Appraisals that Gregoire has undertaken recently in Pinellas County, Florida, provide a sense of just how acute the price hikes are in certain markets. In one area of southeast Clearwater, he noted, the median listing price rose by 17.9 percent from March 2021 to March 2022, from $427,500 to $504,000, and in an area of northwest St. Petersburg, the median rose 25 percent from April 2021 to April 2022, from $324,500 to $405,000.
Although some of the change is a function of sellers flipping and remodeling properties, Gregoire said, the change in listed prices is nevertheless dramatic.
Observers hold out hope that the most worrying trends are temporary, though whether they will abate before the midterm elections is highly uncertain.
“I think the Fed is doing its best right now to curb inflation. You have so many things going on in the world right now which leads to an inflation spiral. My sense is that it’s going to level off and then we’re going to get into a more normal economy,” Scheier, the real estate attorney, said.
Realtor Ameer sees a few possible ways to alleviate the inventory shortfall and level the field a bit in favor of buyers, especially those who are not super-wealthy. In her analysis, the trend in recent years of corporate purchasers buying up large rental portfolios has helped constrict the number of homes available for sale.
“Markets wax and wane, but perhaps some regulations can be put in place to limit the amount of residential properties any particular company can own in a given zip code, county, or city,” she said.
Ameer also sees a need to improve the prospects for buyers who plan to be owner-occupants but cannot compete with cash offers. Many first-time homebuyer programs are unavailable for buyers who make too much money to qualify for them, but not enough money to avoid getting outbid when they seek to buy a home or condo, she said.
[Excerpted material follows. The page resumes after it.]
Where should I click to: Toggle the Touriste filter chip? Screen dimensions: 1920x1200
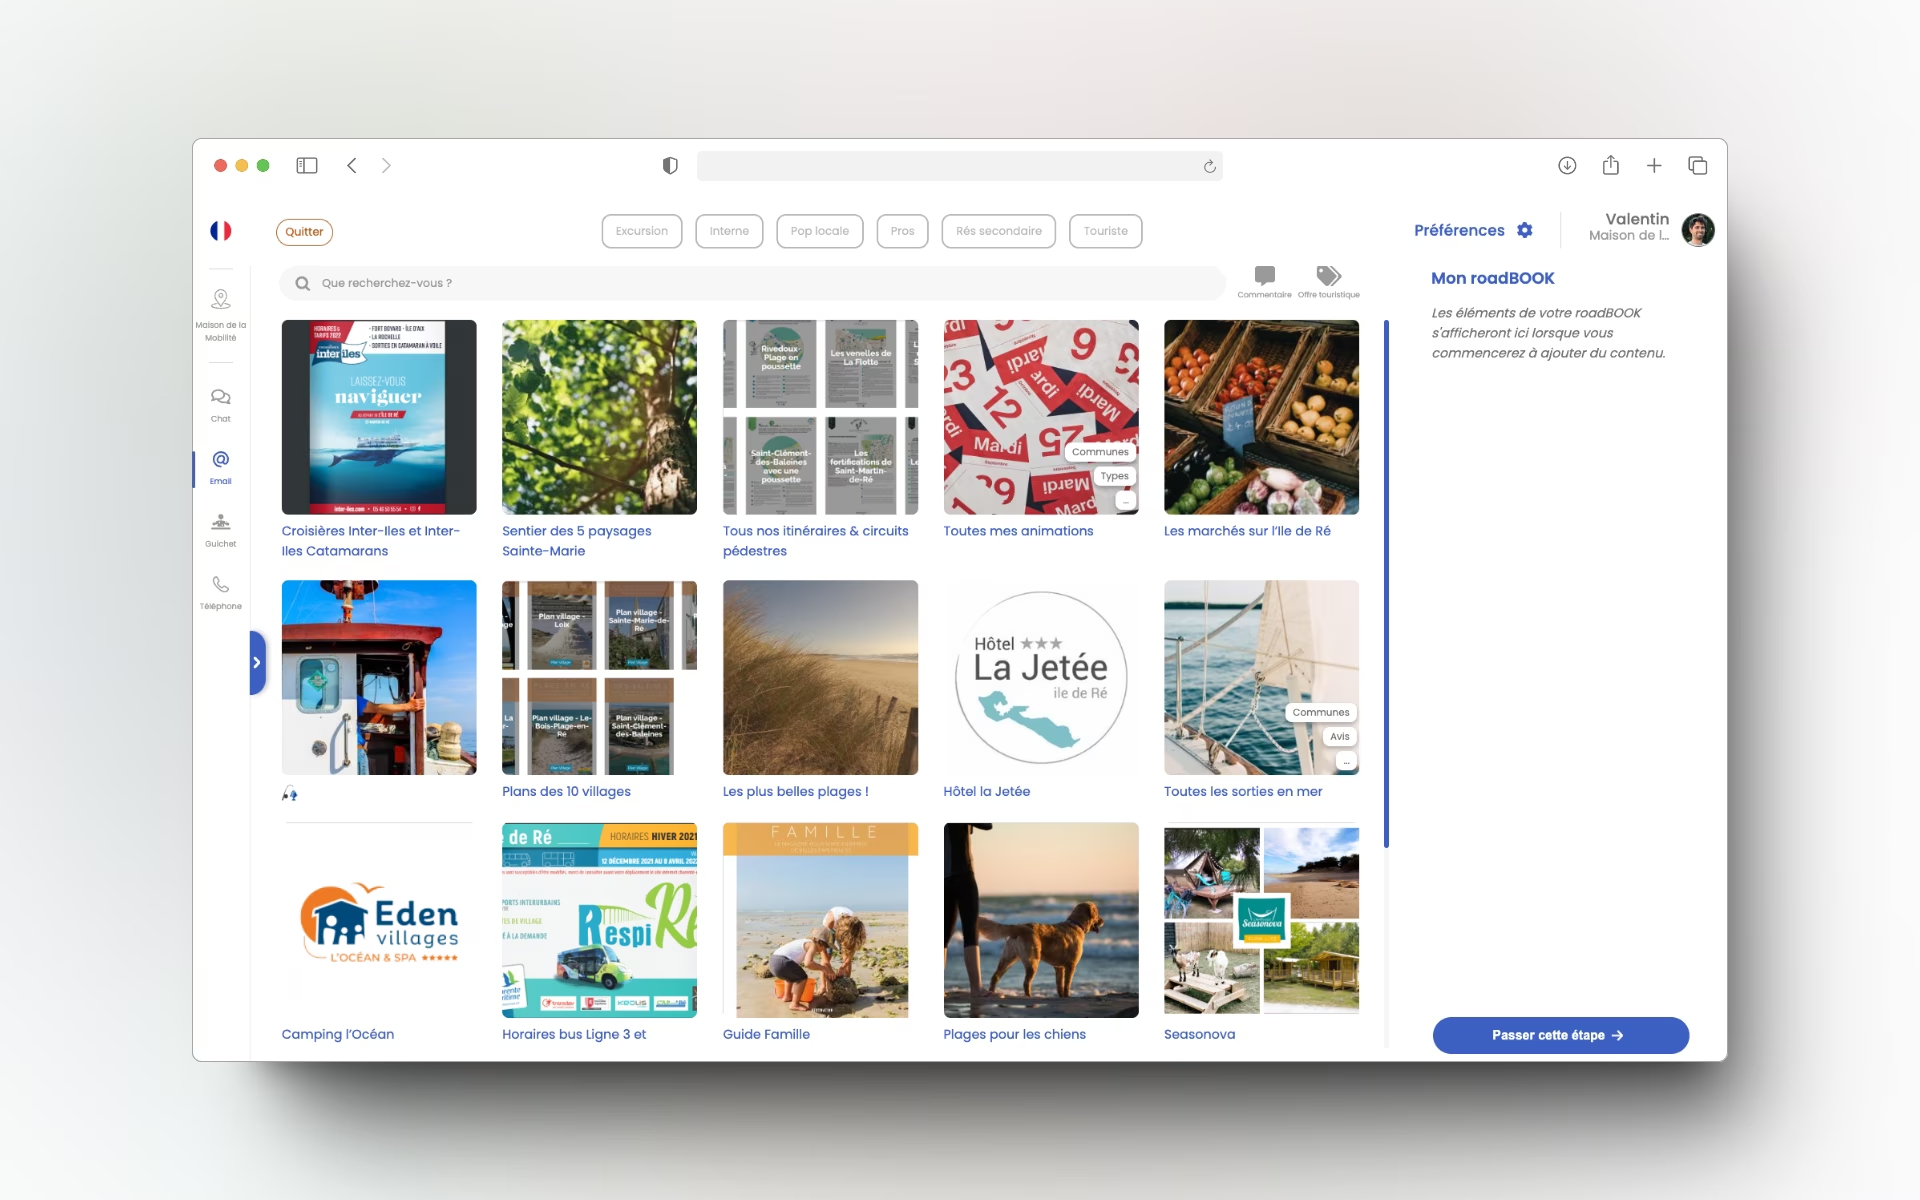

Moreover, changes to the appraisal process could also be made to ensure that the valuations of properties put forward by inexperienced appraisers do not stay on the books.
“The appraisal process has become antiquated and a huge wild card that often prevents buyers from being able to compete with cash offers,” Ameer said.
But to some observers, overregulation seriously compounds the lack of inventory. In realtor Gregoire’s view, it would be wise to slash regulatory red tape that currently inhibits development and construction and commonly results in a lag of five years between the concept for a building and its completion.
In the view of real estate sales executive Pruner, excessive federal largesse is another culprit.
“Washington poured $2 trillion into the economy, and that really drove up prices. It was too much relief, more than was needed. You ended up with classic supply-demand inflation, where there was far more demand for the available supplies that were out there,” Pruner said.